Une décision qu’avait anticipée la semaine dernière Manfred Weber en déplacement à Rome. Le chef des eurodéputés conservateurs du PPE, le premier groupe au Parlement de Strasbourg qui doit donner son aval à toutes les nominations de commissaire, se déclarait “favorable à l’attribution d’un rôle fort à l’Italie”. “C’est l’un des pays les plus importants de l’UE, avait-il poursuivi. Giorgia Meloni et Antonio Tajani (leader de Forza Italia) ont reçu un soutien considérable lors des élections européennes, contrairement à Emmanuel Macron et Olaf Scholz, qui ont été les grands perdants.”

Transformisme politique

Raffaele Fitto, actuel ministre italien des Affaires européennes en charge du plan de relance, sera le premier membre d’un parti populiste d’extrême droite à devenir vice-président exécutif de la Commission, s’inquiètent les médias allemands. “C’est au contraire le visage présentable de Fratelli d’Italia (le parti de Giorgia Meloni) nuance le politologue Mattia Diletti. Il est tout sauf radical. C’est un notable du sud de l’Italie pour qui le transformisme politique est une seconde nature. Il était issu d’une longue tradition familiale démocrate-chrétienne avant de rallier Silvio Berlusconi puis Giorgia Meloni.
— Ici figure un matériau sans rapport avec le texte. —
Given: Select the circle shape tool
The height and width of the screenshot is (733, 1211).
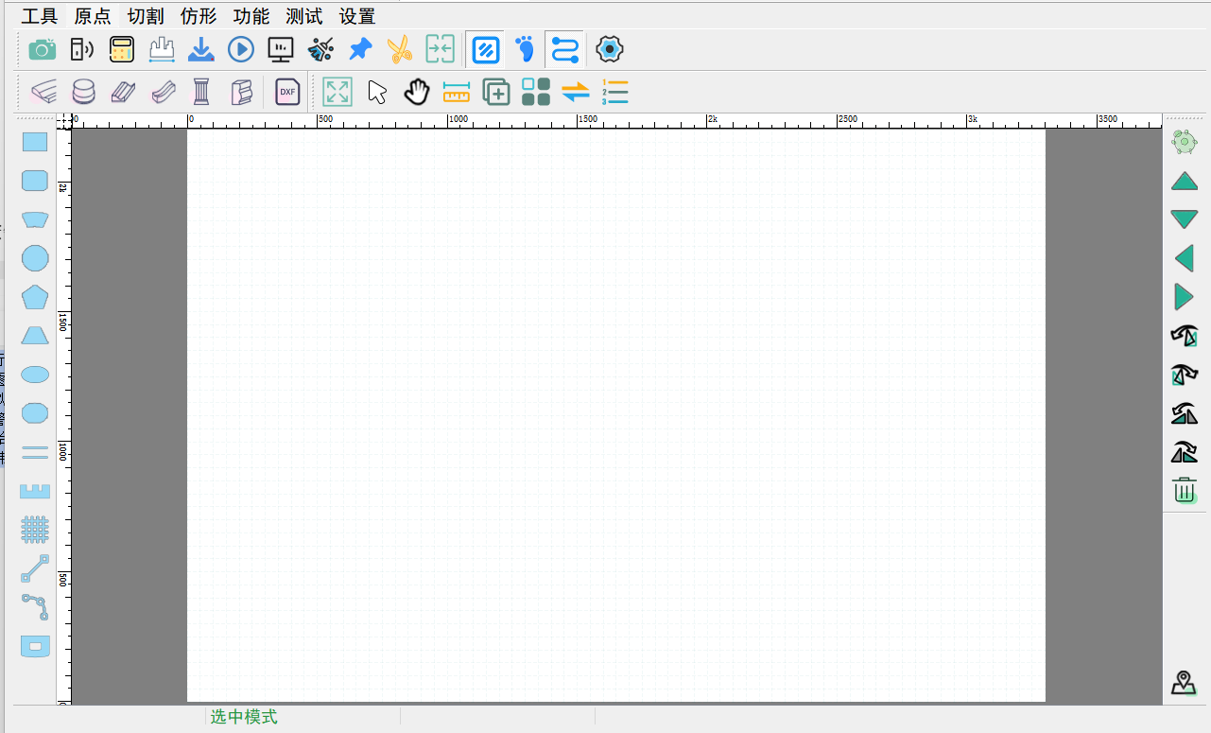Looking at the screenshot, I should coord(35,258).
Il est connu à Bruxelles pour son pragmatisme, son sérieux, et c’est une personnalité avec laquelle on peut travailler”.

Un avis partagé également à Rome y compris au sein de l’opposition à Giorgia Meloni dont Raffaele Fitto, 55 ans, est l’un des plus proches collaborateurs. Et surtout l’un de ses, rares, ministres compétents alors que la présidente du conseil manque cruellement d’une classe dirigeante sur laquelle s’appuyer. Raffaele Fitto devient en 2000 le plus jeune président de la région des Pouilles. Proche de Silvio Berlusconi, il intègre son gouvernement en 2008, alors que la justice poursuit Fitto notamment dans des affaires de corruption, faux et financement illégal de partis politiques. La prescription des faits sauve sa carrière, qui prend un nouvel essor à la suite de son ralliement à Giorgia Meloni. La dirigeante de Fratelli d’Italia lui confie la délicate mission de mettre en œuvre le plan de relance européen dont l’Italie est le principal pays bénéficiaire. Son départ laisse un grand vide au sein du gouvernement italien. La présidente du conseil ne dispose pas d’une personnalité de son envergure pour le remplacer.
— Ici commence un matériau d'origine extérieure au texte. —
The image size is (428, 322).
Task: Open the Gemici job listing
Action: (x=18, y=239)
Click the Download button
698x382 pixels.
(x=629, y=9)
Le choix de Raffaele Fitto s’est pourtant imposé comme une évidence. Giorgia Meloni n’avait aucun autre nom sérieux à soumettre à Ursula von der Leyen. Le futur commissaire italien ne sera pas dépaysé à Bruxelles où il a noué de nombreux contacts. Il siégeait en effet au Parlement européen jusqu’aux dernières élections législatives italiennes de 2022, occupant le poste de coprésident du groupe d’extrême droite ECR dirigé par Giorgia Meloni.

“C’était la meilleure solution qui soit, estime Fulvio Lorefice, analyste politique auprès de FB & Associati. C’est un grand travailleur, bon négociateur, qui connaît parfaitement les arcanes des institutions européennes. Il sera à la fois capable de protéger les intérêts de l’Italie sans entrer en conflit avec la Commission. Sa nomination est une victoire de prestige pour Giorgia Meloni mais reste à savoir ce qu’il pourra effectivement faire. Cela dépendra à la fois du portefeuille que lui octroiera Ursula von der Leyen mais aussi de l’identité du prochain président américain, qui aura des conséquences sur la politique de l’UE.”